Surgery represents the first choice for treating resectable pancreatic and hepatic EGISTs (33). For unresectable patients, the tyrosine kinase inhibitor imatinib mesylate (Gleevec) is the primary drug available for treatment (39). In the present case, although unable to perform a complete surgical resection, radioactive particles were implanted into the pancreatic tumor and a microwave therapy technique to target the hepatic EGIST was performed. Following these therapeutic techniques, oral Gleevec was regularly administered. The combination of these adjuvant therapies is a novel strategy. The patient is currently undergoing close follow-up to determine the efficacy of this novel treatment strategy, and at each follow-up appointment is advised to continue taking Gleevec. The most recent follow-up appointment was in November 2015, and the patient presented with abdominal metastasis.

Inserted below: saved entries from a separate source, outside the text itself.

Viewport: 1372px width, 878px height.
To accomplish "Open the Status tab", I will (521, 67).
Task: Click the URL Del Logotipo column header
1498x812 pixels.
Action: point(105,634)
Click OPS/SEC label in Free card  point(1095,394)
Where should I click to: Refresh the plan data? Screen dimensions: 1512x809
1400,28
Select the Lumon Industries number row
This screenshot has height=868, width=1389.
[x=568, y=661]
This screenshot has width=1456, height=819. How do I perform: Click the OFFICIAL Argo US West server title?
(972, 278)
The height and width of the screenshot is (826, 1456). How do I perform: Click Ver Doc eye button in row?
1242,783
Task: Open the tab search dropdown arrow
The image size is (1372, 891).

In summary, the present study reports a case with EGIST diagnosed in the pancreas and liver. To the best of our knowledge, this report is the first to provide evidence that primary EGIST can emerge independently in two different organs of the same patient. The present study highlights the underappreciated clinical challenge of differentiating between primary and metastatic stromal tumors when both tumors have a low malignancy risk and are detected simultaneously. The possible mechanism by which two primary EGISTs may arise in two different organs is also discussed.